The man behind the desk pulled out a large book and started flipping through the pages. “Since your marriage was arranged, I believe your family already had a date booked. Yes, here it is. Two weeks from today. Hilday, the twelfth of Aurdos. But, oh, this is unfortunate.”
“What is unfortunate?” Augustus asked.
“You are supposed to present yourself with your wife a month before the date of the wedding, to verify that the wedding is to take place. It appears you are too late, and on that date, the main hall was given to another couple, as an upgrade.” He glanced down to carefully read the document he was holding. “I recognize these names. They are nowhere near as prestigious as you two. But I remember them hearing the news that their wedding would be taking place in the main hall. They were ecstatic with joyous energy. I would do anything for the Castellian family, though, because our temple has such a close connection with your family. It will be a burden I must bear to break such terrible news to them.” The man looked down, acting out the sorrow.
“Then I must compensate you directly for the burden my negligence has placed on you.” Augustus reached into his robe, and brought out two venti coins and placed them on the desk. “For being so kind as to keep the date we were registered to.”
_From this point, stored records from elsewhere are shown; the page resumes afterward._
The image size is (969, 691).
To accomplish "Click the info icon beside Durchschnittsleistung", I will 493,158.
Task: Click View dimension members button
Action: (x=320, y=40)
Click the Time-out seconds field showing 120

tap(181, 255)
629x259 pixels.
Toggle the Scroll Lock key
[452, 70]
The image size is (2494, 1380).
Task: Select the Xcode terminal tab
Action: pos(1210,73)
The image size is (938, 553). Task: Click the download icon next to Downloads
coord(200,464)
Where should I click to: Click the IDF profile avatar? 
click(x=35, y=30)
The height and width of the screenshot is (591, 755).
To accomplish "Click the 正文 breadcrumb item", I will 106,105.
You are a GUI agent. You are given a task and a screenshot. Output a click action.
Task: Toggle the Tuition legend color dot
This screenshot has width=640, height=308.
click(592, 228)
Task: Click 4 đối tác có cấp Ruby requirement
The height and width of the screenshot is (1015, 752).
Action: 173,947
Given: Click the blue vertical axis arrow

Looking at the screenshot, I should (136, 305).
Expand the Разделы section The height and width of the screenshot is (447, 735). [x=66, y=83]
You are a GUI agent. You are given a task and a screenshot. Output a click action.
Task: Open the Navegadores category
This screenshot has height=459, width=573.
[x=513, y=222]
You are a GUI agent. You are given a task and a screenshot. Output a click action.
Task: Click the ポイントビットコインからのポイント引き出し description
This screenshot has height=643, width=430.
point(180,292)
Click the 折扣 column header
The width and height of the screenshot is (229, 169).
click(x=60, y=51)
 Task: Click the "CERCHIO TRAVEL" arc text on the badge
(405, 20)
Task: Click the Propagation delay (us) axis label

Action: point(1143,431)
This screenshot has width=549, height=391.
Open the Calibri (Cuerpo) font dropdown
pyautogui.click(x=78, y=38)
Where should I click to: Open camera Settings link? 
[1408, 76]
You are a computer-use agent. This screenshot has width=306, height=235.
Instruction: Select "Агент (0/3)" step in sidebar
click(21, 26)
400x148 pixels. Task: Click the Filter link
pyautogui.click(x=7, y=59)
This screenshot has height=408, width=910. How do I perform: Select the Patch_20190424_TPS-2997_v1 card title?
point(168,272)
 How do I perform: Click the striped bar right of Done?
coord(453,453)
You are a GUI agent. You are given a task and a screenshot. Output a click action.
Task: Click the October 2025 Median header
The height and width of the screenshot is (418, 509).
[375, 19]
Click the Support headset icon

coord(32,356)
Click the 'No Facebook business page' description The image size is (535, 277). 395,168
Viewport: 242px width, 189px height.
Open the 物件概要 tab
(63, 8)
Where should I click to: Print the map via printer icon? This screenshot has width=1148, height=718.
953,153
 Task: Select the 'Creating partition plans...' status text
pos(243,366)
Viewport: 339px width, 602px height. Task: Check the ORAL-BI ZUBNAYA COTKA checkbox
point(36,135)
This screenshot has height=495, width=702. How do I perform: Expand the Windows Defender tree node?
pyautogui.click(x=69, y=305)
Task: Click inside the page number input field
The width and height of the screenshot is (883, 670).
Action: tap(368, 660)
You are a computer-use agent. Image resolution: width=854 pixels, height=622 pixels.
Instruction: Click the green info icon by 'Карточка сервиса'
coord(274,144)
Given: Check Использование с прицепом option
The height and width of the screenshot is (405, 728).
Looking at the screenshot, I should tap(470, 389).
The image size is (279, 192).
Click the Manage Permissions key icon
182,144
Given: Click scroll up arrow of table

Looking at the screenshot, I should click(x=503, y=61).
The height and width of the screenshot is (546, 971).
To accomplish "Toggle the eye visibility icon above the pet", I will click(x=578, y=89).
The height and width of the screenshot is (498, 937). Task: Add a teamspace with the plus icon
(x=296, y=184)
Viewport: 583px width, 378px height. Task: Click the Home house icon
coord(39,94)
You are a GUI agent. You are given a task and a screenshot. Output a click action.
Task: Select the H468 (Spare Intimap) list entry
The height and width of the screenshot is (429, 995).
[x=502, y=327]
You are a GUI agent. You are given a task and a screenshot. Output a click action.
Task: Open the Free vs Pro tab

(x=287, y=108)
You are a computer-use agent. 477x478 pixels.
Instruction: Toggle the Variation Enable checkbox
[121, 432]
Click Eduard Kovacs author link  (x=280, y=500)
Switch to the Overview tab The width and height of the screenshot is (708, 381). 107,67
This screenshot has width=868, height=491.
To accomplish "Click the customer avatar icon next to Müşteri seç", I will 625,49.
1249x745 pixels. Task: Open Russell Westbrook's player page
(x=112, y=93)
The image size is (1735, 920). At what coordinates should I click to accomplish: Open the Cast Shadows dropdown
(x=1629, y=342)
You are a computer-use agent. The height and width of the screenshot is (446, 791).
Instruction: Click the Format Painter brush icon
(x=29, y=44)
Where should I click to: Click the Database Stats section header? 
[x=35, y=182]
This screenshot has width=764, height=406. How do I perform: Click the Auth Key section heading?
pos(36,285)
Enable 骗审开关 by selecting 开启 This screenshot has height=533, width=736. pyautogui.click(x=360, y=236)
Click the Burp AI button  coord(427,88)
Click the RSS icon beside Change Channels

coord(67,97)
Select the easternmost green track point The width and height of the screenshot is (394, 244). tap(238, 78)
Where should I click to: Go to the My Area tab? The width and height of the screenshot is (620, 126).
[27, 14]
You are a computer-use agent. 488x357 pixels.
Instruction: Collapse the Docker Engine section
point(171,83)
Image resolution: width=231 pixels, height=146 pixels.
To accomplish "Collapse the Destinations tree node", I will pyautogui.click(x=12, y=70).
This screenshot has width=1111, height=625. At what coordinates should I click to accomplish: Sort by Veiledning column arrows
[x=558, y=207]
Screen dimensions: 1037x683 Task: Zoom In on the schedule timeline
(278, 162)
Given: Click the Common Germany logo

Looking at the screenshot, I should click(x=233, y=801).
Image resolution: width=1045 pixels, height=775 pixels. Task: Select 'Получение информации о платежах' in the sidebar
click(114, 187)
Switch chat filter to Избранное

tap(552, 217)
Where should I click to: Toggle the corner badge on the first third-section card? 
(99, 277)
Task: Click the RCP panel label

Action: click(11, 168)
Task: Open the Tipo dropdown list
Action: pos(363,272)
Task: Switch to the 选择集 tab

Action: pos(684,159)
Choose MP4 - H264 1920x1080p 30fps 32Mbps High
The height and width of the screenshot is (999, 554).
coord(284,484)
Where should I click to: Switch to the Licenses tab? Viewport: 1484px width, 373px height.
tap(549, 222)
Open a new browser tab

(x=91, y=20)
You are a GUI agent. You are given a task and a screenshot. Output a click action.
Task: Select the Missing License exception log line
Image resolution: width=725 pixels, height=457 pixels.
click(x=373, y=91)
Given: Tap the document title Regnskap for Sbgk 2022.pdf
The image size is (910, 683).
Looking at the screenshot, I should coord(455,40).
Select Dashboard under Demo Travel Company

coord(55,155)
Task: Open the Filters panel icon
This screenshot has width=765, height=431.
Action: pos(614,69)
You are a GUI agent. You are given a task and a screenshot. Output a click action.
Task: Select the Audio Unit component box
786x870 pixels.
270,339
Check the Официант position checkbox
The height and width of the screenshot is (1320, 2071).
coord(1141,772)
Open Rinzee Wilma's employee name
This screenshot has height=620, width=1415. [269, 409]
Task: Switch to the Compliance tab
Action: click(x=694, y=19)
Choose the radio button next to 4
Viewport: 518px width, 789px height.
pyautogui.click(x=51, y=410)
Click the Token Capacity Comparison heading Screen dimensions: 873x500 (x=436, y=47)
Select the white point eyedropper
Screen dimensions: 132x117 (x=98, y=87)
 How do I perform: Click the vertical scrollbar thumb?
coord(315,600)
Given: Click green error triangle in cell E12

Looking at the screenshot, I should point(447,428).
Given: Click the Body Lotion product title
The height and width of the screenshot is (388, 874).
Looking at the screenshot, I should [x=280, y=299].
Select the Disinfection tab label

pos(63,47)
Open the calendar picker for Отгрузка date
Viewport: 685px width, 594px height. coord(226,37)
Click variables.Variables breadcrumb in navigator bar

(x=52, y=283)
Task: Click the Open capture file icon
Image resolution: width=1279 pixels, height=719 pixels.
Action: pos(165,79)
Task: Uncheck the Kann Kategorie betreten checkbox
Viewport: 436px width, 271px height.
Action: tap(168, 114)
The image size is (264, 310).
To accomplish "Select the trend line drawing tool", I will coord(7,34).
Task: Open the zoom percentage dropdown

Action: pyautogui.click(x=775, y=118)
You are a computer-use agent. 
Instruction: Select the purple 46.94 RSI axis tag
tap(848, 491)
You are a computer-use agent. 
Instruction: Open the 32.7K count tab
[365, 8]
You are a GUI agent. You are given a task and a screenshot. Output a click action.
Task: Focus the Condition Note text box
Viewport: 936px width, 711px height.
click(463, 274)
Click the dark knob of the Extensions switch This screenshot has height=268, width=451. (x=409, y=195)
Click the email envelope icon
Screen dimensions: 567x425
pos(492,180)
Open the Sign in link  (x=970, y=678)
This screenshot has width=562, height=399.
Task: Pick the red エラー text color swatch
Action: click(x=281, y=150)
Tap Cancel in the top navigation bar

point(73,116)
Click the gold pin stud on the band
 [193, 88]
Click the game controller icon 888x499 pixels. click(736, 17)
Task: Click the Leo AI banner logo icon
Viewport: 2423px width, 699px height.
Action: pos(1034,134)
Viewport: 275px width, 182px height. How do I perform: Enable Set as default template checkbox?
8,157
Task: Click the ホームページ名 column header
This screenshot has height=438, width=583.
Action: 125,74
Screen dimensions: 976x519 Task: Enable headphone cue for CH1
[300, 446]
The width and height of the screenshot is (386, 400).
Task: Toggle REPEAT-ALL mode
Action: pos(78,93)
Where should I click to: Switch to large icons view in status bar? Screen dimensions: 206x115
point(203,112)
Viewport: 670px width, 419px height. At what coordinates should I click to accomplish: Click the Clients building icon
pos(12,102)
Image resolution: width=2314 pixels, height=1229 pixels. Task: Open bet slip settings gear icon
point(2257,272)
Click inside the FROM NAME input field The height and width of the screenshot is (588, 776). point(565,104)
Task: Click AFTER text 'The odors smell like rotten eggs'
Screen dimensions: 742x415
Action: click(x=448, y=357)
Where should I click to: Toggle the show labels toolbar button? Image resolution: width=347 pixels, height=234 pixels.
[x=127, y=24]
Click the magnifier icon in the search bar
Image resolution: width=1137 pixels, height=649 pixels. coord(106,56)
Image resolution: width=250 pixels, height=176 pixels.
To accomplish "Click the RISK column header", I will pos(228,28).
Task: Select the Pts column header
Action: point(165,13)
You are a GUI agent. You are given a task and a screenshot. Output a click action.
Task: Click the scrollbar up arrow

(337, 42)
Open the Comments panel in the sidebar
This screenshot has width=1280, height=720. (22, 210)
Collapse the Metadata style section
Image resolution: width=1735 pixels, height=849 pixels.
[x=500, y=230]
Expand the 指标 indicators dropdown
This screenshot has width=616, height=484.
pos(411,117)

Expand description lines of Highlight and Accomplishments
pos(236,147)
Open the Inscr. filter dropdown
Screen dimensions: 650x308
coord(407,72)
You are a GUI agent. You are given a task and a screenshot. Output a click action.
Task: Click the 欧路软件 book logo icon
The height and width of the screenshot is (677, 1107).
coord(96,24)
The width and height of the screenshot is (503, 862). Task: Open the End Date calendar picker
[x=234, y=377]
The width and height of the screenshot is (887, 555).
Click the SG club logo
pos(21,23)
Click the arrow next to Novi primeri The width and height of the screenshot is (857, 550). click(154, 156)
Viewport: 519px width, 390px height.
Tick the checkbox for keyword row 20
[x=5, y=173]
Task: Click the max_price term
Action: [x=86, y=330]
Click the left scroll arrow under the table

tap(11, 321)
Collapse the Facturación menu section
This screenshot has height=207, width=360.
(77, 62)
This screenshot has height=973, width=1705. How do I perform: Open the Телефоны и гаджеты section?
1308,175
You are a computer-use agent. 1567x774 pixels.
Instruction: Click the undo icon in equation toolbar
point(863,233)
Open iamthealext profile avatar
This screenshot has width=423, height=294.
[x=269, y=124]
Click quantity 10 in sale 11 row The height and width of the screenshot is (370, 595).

The man quickly reached under his desk to fetch a conveniently placed scale and coin-standard weight. He weighed the two coins, both of them passing the test. “I thank you graciously for this unnecessary gift. Your family has always been so generous with the temple.”
Augustus handed an envelope to the man and he started reading it.
“I see. This is a document of consummation. I take it by you handing this to me, you do not want to document a separate consummation here?” the man said with a frown. “It is quite important that your god witness your consummation, so that she may fully bless your union. We have a perfect place on the beach. And these names you have as witnesses, they are nowhere near the stature that someone as important as yourself should have.”
“I do not wish to put our child-making on display again. This document will suffice.” Augustus turned now to Marielle. “I have no plans to challenge the marriage.”
“Very well, then I wish you a blessed union.”
Marielle and Augustus left the room, back into the empty main hall, and away from the priest. “You didn’t greet the priest!” Augustus said, his brow furrowed as he kept walking. “You should have said 'may the blessings of Aurelia be upon you' when he greeted us. It’s the same tradition as with a priest of Cyril so I assumed you would know that.”
“I’m… I’m sorry. I just didn’t want to interrupt,” Marielle said.
“It doesn’t matter. He wasn’t the head priest, I don’t even know who it was. So it was an unimportant mistake. But the small mistakes are insidious in their own way, being so little to breed complacency. If you aren’t vigilant they will pile up and multiply.” Augustus stopped and turned to look directly at Marielle. “I see now how ill-prepared you are. Right now, you are nothing but a liability to me! A disaster awaits us at my family’s manse!” His eyes were filled with genuine anger.
They continued walking until a passing man in a turquoise robe stopped them. “Aurelia blesses you, ” the man said as he hugged Marielle. “The waters of Aurelia are always a blessing here.”
Augustus turned around in confusion, but when the hug was over he understood. “Oh, you’re crying.” They continued walking and left the temple. “In the temple, crying is a type of prayer. You have nothing to be embarrassed about. But you must stop it before we go to the Castellian manse, and you must make every effort not to show any of your emotions while we are there.”